A look at the meaning and definition

Published: Monday, April 9, 2012

Updated: Wednesday, July 25, 2012 22:07


Synonymous with Japan, sushi has only fairly recently found a place in America. First developed in Southeast Asia, the origin of sushi can be traced back to 4th century BC. It was later introduced to Japan and there, it flourished into the complex art form it is today.

The Invention of Sushi

Started as a way to preserve fish, the form of sushi that is internationally known today was invented by Hanaya Yohei. What started as fast food for the fast paced world of Tokyo, slowly evolved into a delicacy. Present day sushi refers to a Japanese food consisting of rice combined with other ingredients. While some sushi does incorporate raw fish, not all sushi has to. Sometimes sushi doesn't contain fish at all.

Sushi Breakdown

First, there is sashimi and there is sushi. Sashimi consists of just fresh raw meat, usually fish, served in thinly sliced pieces. Today we are talking about sushi,which is served with rice.

There are three forms of sushi: nigiri-zushi, maki-zushi, and temaki.

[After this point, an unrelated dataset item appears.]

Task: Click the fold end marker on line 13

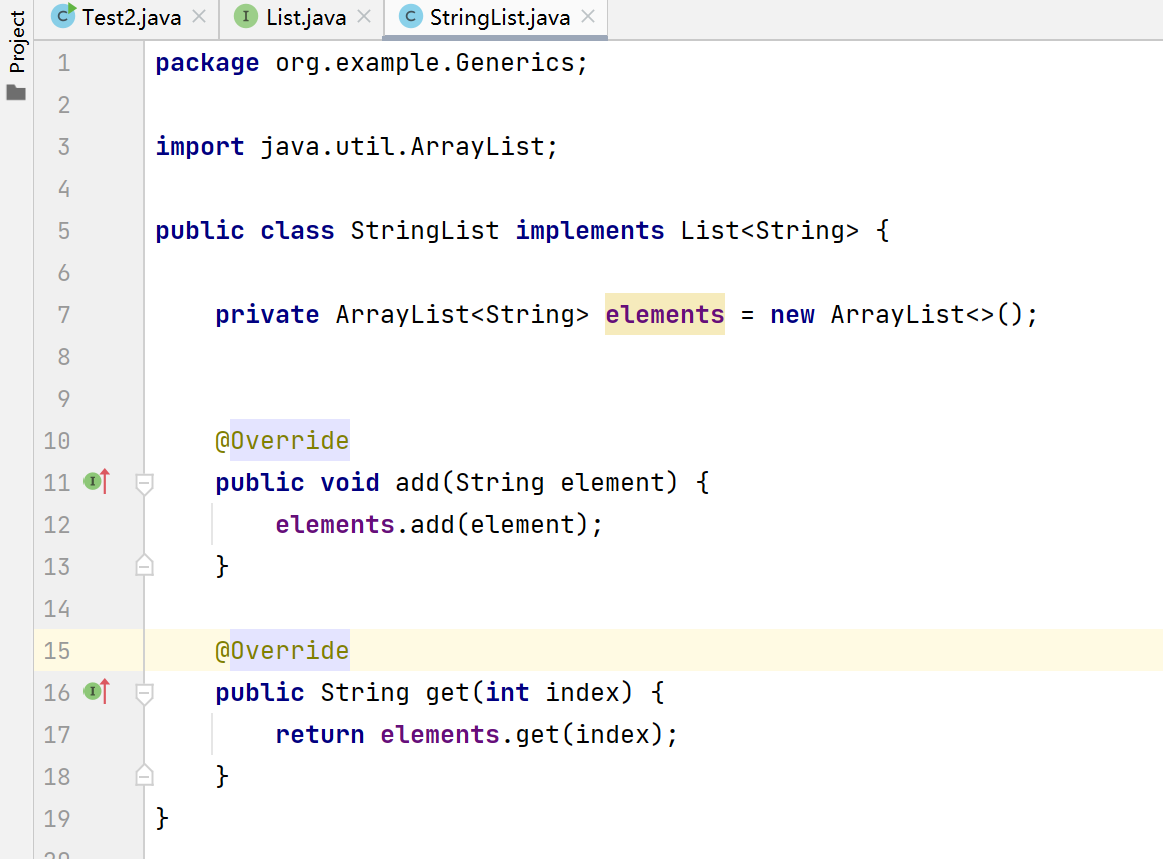Action: [144, 566]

Nigiri-zushi is a piece of seafood (or vegetable or meat) served on a piece of rice. Maki-zushi is a sushi roll, and temaki is a sushi hand roll.

Sushi Ingredients

Regardless of the form, all sushi comes with rice. This isn't your normal Uncle Benny microwavable rice; good sushi comes with a rice preparation known as shari. Short-grain Japanese rice is mixed with sweet vinegar, creating a sweet, slightly sticky rice that will help to keep whatever sushi is made together. Traditionally white short-grain Japanese rice is used, although there are variations of sushi with brown, red or wild rice.

In maki-zushi and temaki, dark green seaweed wrappers called nori are used. The sushi chef will use the nori to wrap the rolls or hand rolls. High quality nori should be shiny and smooth with no holes. The longer nori is stored, the darker and browner it will get.

Usually, the neta (or main sushi ingredient) will be a form of seafood. Typical types of neta are unagi (eel), sake (salmon), and maguro (tuna). When served raw, the fish should be frozen before consumption. If you're served warm raw fish, be careful, since the restaurant might not have proper storage set up for the fish.

Sushi is usually served with three condiments, soy sauce, wasabi, and ginger. Outside of Japan, it's hard to find true wasabi. The types found in America are probably imitations made from horseradish and dyed green. Wasabi has a strong hotness and helps clear the nasal passages. Ginger is eaten with sushi to cleanse the palate.

Sushi Etiquette

Most people think the right way to eat sushi, is with chopsticks. Surprisingly, you're supposed to use your hands. Don't mix your wasabi into your soy sauce. At a true Japanese sushi restaurant, the wasabi should be included in each individual piece of sushi. Try not to dunk the sushi into the soy sauce, rather dip a small edge of the fish. This is so you will actually taste the sushi, not just soy sauce. To truly appreciate the sushi's contrasting textures, try to finish it in one bite.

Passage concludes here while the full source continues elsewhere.